**Supplied passage**
▶
Programming Interview Questions 8: Transform Word

Given a source word, target word and an English dictionary, transform the source word to target by changing/adding/removing 1 character at a time, while all intermediate words being valid English words. Return the transformation chain which has the smallest number of intermediate words.

This is again one of my favorite interview questions. It demonstrates how we can formulate a particular problem differently and solve the new problem easily and elegantly. Here, we can formulate the question as a graph problem and the solution will turn out to be a simple breadth first search.

We should perform preprocessing on the given dictionary. Let all the words in the dictionary be the nodes of a graph, and there is an undirected edge between two nodes if one word could be converted to another by a single transformation: changing a character, removing a character, or deleting a character. For example there will be an edge between “bat” and “cat” since we can change a character, also between “cat” and “at” by removing a character, and between “bat” and “bart” by adding a character. We can preprocess the whole dictionary and create this huge graph. Assuming that our program will be asked to transform different words to one another many times,  the cost of precomputation will be negligible. Here is the code to create the graph from the dictionary, the graph is a hashtable where the key is a word and the value is the list of valid transformations of that word:

def constructGraph(dictionary):
    graph=collections.defaultdict(list)
    letters=string.lowercase
    for word in dictionary:
        for i in range(len(word)):
            #remove 1 character
            remove=word[:i]+word[i+1:]
            if remove in dictionary:
                graph[word].append(remove)
            #change 1 character
            for char in letters:
                change=word[:i]+char+word[i+1:]
                if change in dictionary and change!=word:
                    graph[word].append(change)
        #add 1 character
        for i in range(len(word)+1):
            for char in letters:
                add=word[:i]+char+word[i:]
                if add in dictionary:
                    graph[word].append(add)
 
    return graph

Now we have the graph where each edge corresponds to a valid transformation between words. So, given two words we can initiate a breadth first search from the start node and once we reach the goal node we will have the shortest chain of transformations between two words (note that either start or goal or both words may not exist in the dictionary at all). Breadth first search gives the shortest path between a start node and a goal node in an unweighted graph, given that the start node is the root of the search. We didn’t perform depth first search because it won’t necessarily give us the shortest path and we may waste a lot of time trying to explore a dead end because the graph contains many nodes. Here is the code, it takes the graph generated above as an input together with start and goal words:

def transformWord(graph, start, goal):
    paths=collections.deque([ [start] ])
◀
**Short problem a**
How many lines of the rows contain the string "height", matching case exactly? Reply with the number alone.

**Source records**
▶
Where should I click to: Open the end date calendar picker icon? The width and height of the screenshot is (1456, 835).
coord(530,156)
◀
▶
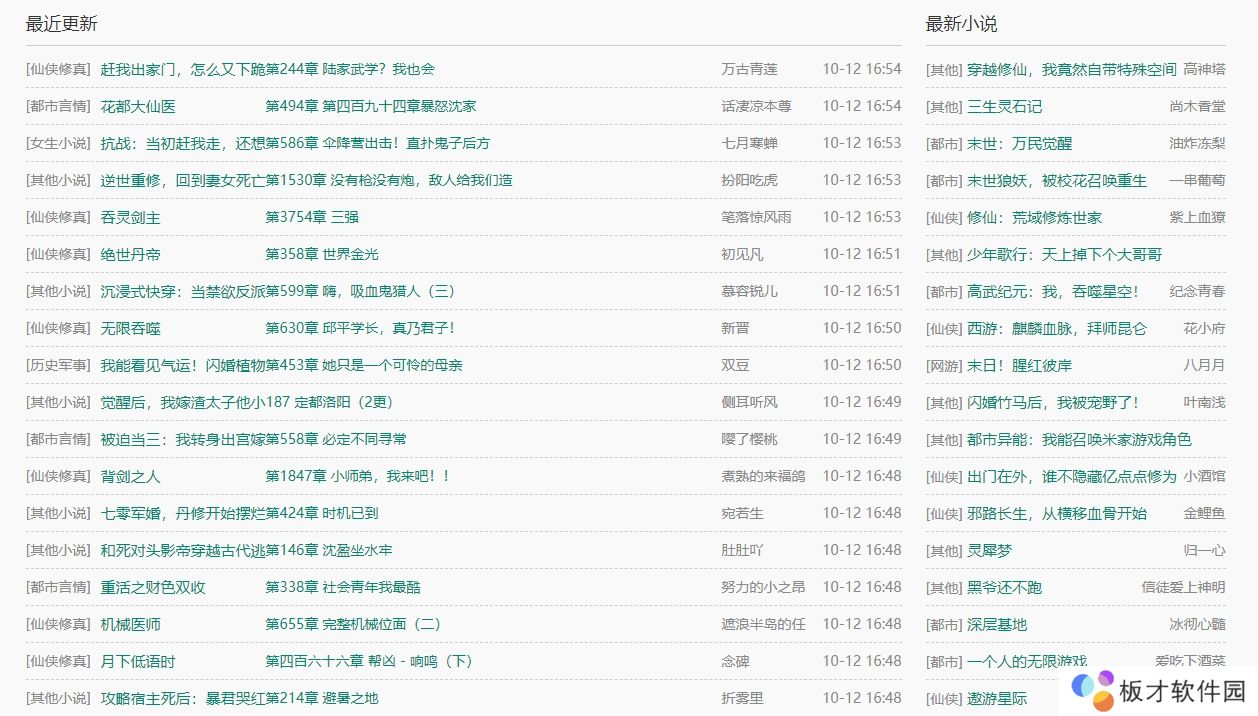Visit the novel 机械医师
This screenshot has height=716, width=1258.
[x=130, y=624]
◀
**Short problem b**
Copy the passage from the word transformation text, starting with "letters=string.lowercase" and going on through "graph[word].append(remove)".

**Worked answer a**
2

**Worked answer b**
letters=string.lowercase
    for word in dictionary:
        for i in range(len(word)):
            #remove 1 character
            remove=word[:i]+word[i+1:]
            if remove in dictionary:
                graph[word].append(remove)